You acknowledge and agree that Zindi may, without any obligation to do so, remove or disqualify an individual, team, or account if Zindi believes that such individual, team, or account is in violation of these rules. Entry into this competition constitutes your acceptance of these official competition rules.

Zindi is committed to providing solutions of value to our clients and partners. To this end, we reserve the right to disqualify your submission on the grounds of usability or value. This includes but is not limited to the use of data leaks or any other practices that we deem to compromise the inherent value of your solution.

Zindi also reserves the right to disqualify you and/or your submissions from any competition if we believe that you violated the rules or violated the spirit of the competition or the platform in any other way. The disqualifications are irrespective of your position on the leaderboard and completely at the discretion of Zindi.

Please refer to the FAQs and Terms of Use for additional rules that may apply to this competition. We reserve the right to update these rules at any time.

Reproducibility of submitted code

  • If your submitted code does not reproduce your score on the leaderboard, we reserve the right to adjust your rank to the score generated by the code you submitted.
  • If your code does not run you will be dropped from the top 10. Please make sure your code runs before submitting your solution.
  • Always set the seed. Rerunning your model should always place you at the same position on the leaderboard. When running your solution, if randomness shifts you down the leaderboard we reserve the right to adjust your rank to the closest score that your submission reproduces.
  • Custom packages in your submission notebook will not be accepted.
  • You may only use tools available to everyone i.e. no paid services or free trials that require a credit card.

Documentation

A README markdown file is required

It should cover:

  • How to set up folders and where each file is saved
  • Order in which to run code
  • Explanations of features used
  • Environment for the code to be run (conda environment.yml file or an environment.txt file)
  • Hardware needed (e.g. Google Colab or the specifications of your local machine)
  • Expected run time for each notebook. This will be useful to the review team for time and resource allocation.

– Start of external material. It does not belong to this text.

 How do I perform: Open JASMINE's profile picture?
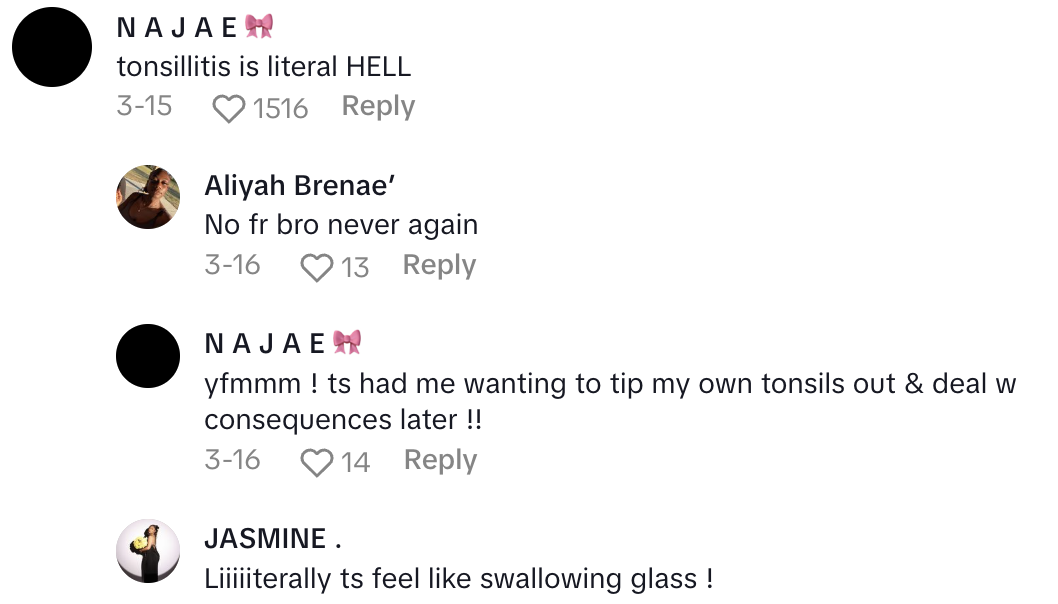pyautogui.click(x=147, y=548)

Your code needs to run properly, code reviewers do not have time to debug code. If code does not run easily you will be bumped down the leaderboard.

Consequences of breaking any rules of the competition or submission guidelines:

  • First offence: No prizes for 6 months and 2000 points will be removed from your profile (probation period). If you are caught cheating, all individuals involved in cheating will be disqualified from the challenge(s) you were caught in and you will be disqualified from winning any competitions for the next six months and 2000 points will be removed from your profile. If you have less than 2000 points to your profile your points will be set to 0.
  • Second offence: Banned from the platform. If you are caught for a second time your Zindi account will be disabled and you will be disqualified from winning any competitions or Zindi points using any other account.
  • Teams with individuals who are caught cheating will not be eligible to win prizes or points in the competition in which the cheating occurred, regardless of the individuals’ knowledge of or participation in the offence.
  • Teams with individuals who have previously committed an offence will not be eligible for any prizes for any competitions during the 6-month probation period.

Monitoring of submissions

  • We will review the top 10 solutions of every competition when the competition ends.
  • We reserve the right to request code from any user at any time during a challenge. You will have 24 hours to submit your code following the rules for code review (see above). Zindi reserves the right not to explain our reasons for requesting code. If you do not submit your code within 24 hours you will be disqualified from winning any competitions or Zindi points for the next six months. If you fall under suspicion again and your code is requested and you fail to submit your code within 24 hours, your Zindi account will be disabled and you will be disqualified from winning any competitions or Zindi points with any other account.